Plaintiff is a female African American of Nigerian nationality formerly employed by St.
Charles. At all relevant times, Maureen Morris was the Director of Human Resources at St.
Charles and Nancy Ladika was the “Night Supervisor,” though the Complaint does not contain
any further description of her supervisory function. The Complaint also does not provide any
further description of plaintiff’s employment. For example, it does not state the type of job
plaintiff held and for how long she held it.
Plaintiff alleges that she was injured at her job, but that defendants “made no disability
accommodation.” (Compl. ¶ 12.) The Complaint does not provide any details about what type
of injury plaintiff sustained or the type of accommodation she sought. Plaintiff claims that she
was “shocked and horrified by the way Defendants treated her and as a result [she] suffered
emotional distress.” (Id. ¶ 13.) According to the Complaint, defendants terminated plaintiff’s
employment on or about July 25, 2014. 1
Standard of Review for Motion to Dismiss
Generally, in deciding a motion to dismiss pursuant to Rule 12(b)(6), the court may
only consider facts stated in the complaint or “[d]ocuments that are attached to the complaint or
incorporated in it by reference.” Roth v. Jennings, 489 F.3d 499, 509 (2d Cir. 2007). Thus, to
the extent plaintiff includes minimal additional facts in her “Declaration in Opposition to
[Defendants’] Motion to Dismiss,” the Court has not considered those facts in determining this
In deciding a motion to dismiss under Federal Rule of Civil Procedure 12(b)(6), a court
should “draw all reasonable inferences in Plaintiff['s] favor, assume all well-pleaded factual
allegations to be true, and determine whether they plausibly give rise to an entitlement to relief.”
Faber v. Metro. Life Ins. Co., 648 F.3d 98, 104 (2d Cir. 2011) (internal quotation marks
omitted). The plausibility standard is guided by two principles. Ashcroft v. Iqbal, 556 U.S. 662,
678 (2009) (citing Bell Atl. Corp. v. Twombly, 550 U.S. 544 (2007)); accord Harris v. Mills, 572
F.3d 66, 71–72 (2d Cir. 2009). First, the principle that a court must accept all allegations as true
is inapplicable to legal conclusions. Thus, “threadbare recitals of the elements of a cause of
action supported by mere conclusory statements, do not suffice.” Iqbal, 556 U.S. at 678.

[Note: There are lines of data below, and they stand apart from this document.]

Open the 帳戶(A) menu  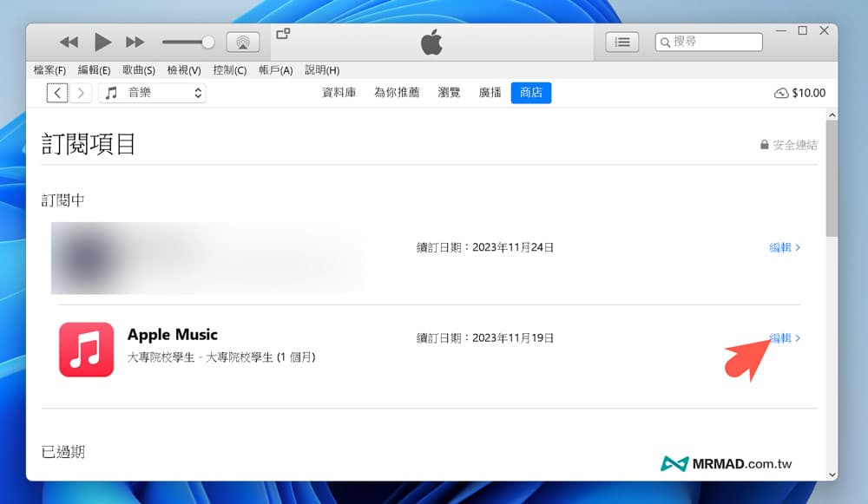click(275, 70)
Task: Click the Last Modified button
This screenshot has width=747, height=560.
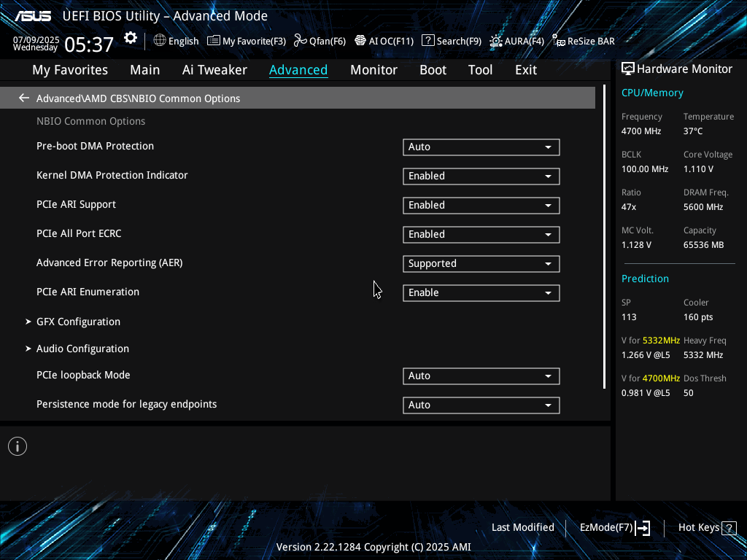Action: coord(522,527)
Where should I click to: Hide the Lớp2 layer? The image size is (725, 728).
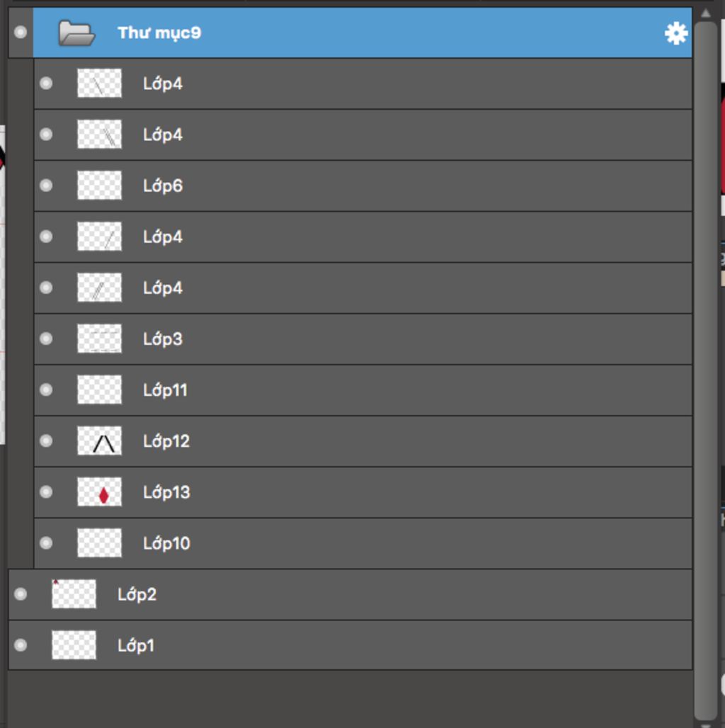coord(21,594)
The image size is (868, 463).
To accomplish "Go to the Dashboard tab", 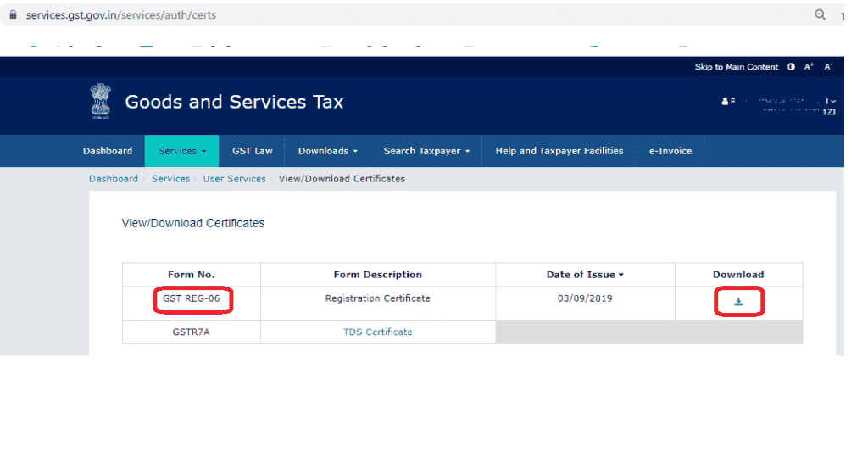I will click(108, 151).
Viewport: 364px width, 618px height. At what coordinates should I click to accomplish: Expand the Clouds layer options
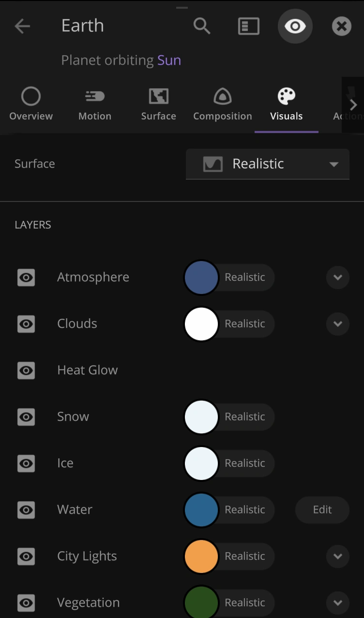[x=337, y=324]
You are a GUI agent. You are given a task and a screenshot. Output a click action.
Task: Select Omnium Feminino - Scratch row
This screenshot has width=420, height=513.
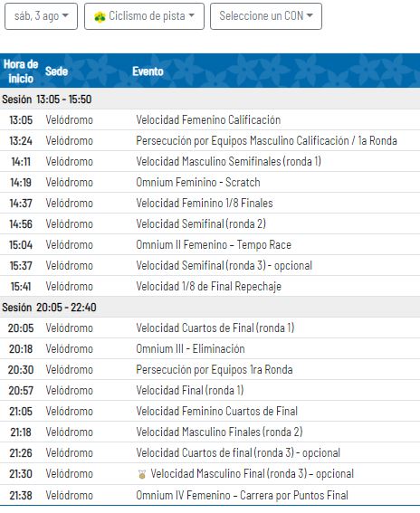pyautogui.click(x=210, y=182)
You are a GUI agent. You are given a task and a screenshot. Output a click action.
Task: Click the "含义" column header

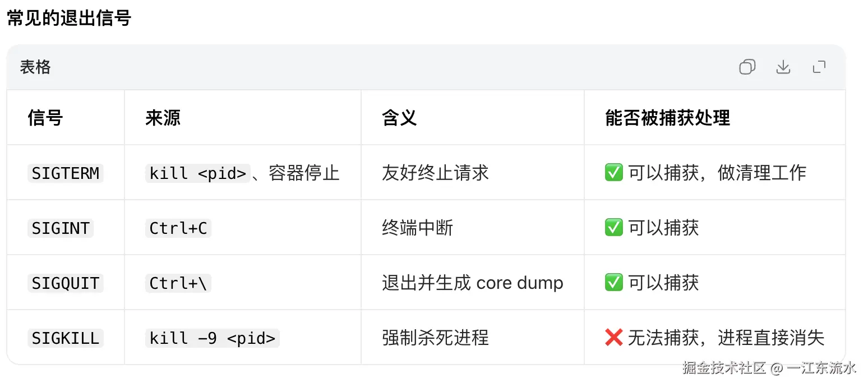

Although “legal conclusions can provide the framework of a complaint, they must be supported
by factual allegations.” Id. at 679. A plaintiff must provide facts sufficient to allow each named
defendant to have a fair understanding of what the plaintiff is complaining about and to know
whether there is a legal basis for recovery. See Twombly, 550 U.S. at 555. Second, only
complaints that state a “plausible claim for relief” can survive a motion to dismiss. Iqbal, 556
U.S. at 679. “A claim has facial plausibility when the plaintiff pleads factual content that allows
the court to draw the reasonable inference that the defendant is liable for the misconduct alleged.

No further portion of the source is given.